• **Material provided**
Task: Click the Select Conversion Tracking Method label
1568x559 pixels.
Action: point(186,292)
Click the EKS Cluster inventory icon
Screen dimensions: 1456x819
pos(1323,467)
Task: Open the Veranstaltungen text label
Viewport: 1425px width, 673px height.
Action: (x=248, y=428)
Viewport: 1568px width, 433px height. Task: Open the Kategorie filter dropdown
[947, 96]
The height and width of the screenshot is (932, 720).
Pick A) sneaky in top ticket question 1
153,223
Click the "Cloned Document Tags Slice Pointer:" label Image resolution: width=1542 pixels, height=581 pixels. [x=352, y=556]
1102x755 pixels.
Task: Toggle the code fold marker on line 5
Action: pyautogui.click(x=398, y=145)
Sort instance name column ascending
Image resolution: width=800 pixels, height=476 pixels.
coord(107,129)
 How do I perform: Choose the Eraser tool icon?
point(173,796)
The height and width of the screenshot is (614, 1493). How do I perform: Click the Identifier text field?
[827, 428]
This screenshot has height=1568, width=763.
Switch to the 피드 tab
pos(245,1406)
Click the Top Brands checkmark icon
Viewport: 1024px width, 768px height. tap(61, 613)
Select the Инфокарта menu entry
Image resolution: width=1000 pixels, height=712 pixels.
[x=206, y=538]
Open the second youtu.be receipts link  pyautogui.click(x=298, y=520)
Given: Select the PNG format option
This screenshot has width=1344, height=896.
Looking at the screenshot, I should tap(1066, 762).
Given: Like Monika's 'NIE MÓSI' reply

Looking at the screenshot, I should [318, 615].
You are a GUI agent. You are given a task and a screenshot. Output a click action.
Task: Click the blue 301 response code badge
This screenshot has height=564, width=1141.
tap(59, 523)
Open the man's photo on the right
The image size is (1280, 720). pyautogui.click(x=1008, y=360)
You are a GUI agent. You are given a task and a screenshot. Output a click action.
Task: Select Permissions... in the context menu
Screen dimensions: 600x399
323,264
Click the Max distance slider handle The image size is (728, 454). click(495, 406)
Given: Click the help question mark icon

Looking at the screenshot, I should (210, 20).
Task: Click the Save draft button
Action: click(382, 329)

• **What you should do**
The entries above must be transcribed word for word.

• **Task solution**
Task: Click the Select Conversion Tracking Method label
1568x559 pixels.
Action: point(186,292)
Click the EKS Cluster inventory icon
Screen dimensions: 1456x819
pos(1323,467)
Task: Open the Veranstaltungen text label
Viewport: 1425px width, 673px height.
Action: (x=248, y=428)
Viewport: 1568px width, 433px height. Task: Open the Kategorie filter dropdown
[947, 96]
The height and width of the screenshot is (932, 720).
Pick A) sneaky in top ticket question 1
153,223
Click the "Cloned Document Tags Slice Pointer:" label Image resolution: width=1542 pixels, height=581 pixels. [x=352, y=556]
1102x755 pixels.
Task: Toggle the code fold marker on line 5
Action: pyautogui.click(x=398, y=145)
Sort instance name column ascending
Image resolution: width=800 pixels, height=476 pixels.
coord(107,129)
 How do I perform: Choose the Eraser tool icon?
point(173,796)
The height and width of the screenshot is (614, 1493). How do I perform: Click the Identifier text field?
[827, 428]
This screenshot has height=1568, width=763.
Switch to the 피드 tab
pos(245,1406)
Click the Top Brands checkmark icon
Viewport: 1024px width, 768px height. tap(61, 613)
Select the Инфокарта menu entry
Image resolution: width=1000 pixels, height=712 pixels.
[x=206, y=538]
Open the second youtu.be receipts link  pyautogui.click(x=298, y=520)
Given: Select the PNG format option
This screenshot has width=1344, height=896.
Looking at the screenshot, I should tap(1066, 762).
Given: Like Monika's 'NIE MÓSI' reply

Looking at the screenshot, I should [318, 615].
You are a GUI agent. You are given a task and a screenshot. Output a click action.
Task: Click the blue 301 response code badge
This screenshot has height=564, width=1141.
tap(59, 523)
Open the man's photo on the right
The image size is (1280, 720). pyautogui.click(x=1008, y=360)
You are a GUI agent. You are given a task and a screenshot. Output a click action.
Task: Select Permissions... in the context menu
Screen dimensions: 600x399
323,264
Click the Max distance slider handle The image size is (728, 454). click(495, 406)
Given: Click the help question mark icon

Looking at the screenshot, I should (210, 20).
Task: Click the Save draft button
Action: click(382, 329)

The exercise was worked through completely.